How important is the idea of covenant sanctions in the week’s readings? This past week I have been reading from the King James Bible and it has been very interesting. The wording is very different from any Bible that I have ever read. The King James Bible was an early modern translation of the Bible for the church of England. This is called the King James Bible because it was sponsored by King James IV and I. Here are some differences in the wording.

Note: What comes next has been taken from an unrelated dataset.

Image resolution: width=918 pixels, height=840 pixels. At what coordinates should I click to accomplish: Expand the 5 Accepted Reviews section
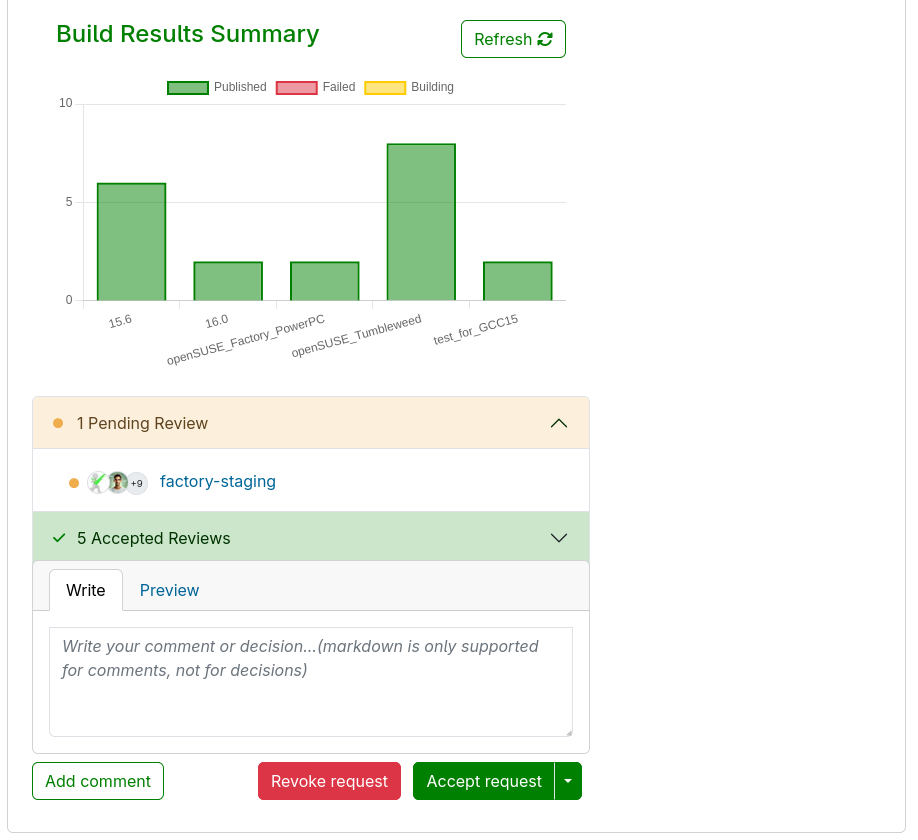pos(559,538)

KJV: Matthew 5:13-16: 13 Ye are the salt of the earth: but if the salt have lost his savour, wherewith shall it be salted? it is thenceforth good for nothing, but to be cast out, and to be trodden under foot of men. 14 Ye are the light of the world. A city that is set on an hill cannot be hid. 15 Neither do men light a candle, and put it under a bushel, but on a candlestick; and it giveth light unto all that are in the house. 16 Let your light so shine before men, that they may see your good works, and glorify your Father which is in heaven.”
ESV: 13 “You are the salt of the earth, but if salt has lost its taste, how shall its saltiness be restored? It is no longer good for anything except to be thrown out and trampled under people’s feet. 14 “You are the light of the world. A city set on a hill cannot be hidden. 15 Nor do people light a lamp and put it under a basket, but on a stand, and it gives light to all in the house. 16 In the same way, let your light shine before others, so that they may see your good works and give glory to your Father who is in heaven.”
I prefer the ESV because it is easier for me to understand.
How important is the idea of covenant sanctions in the week’s readings? In what I have read this week, I found out that a broken covenant brings negative implications.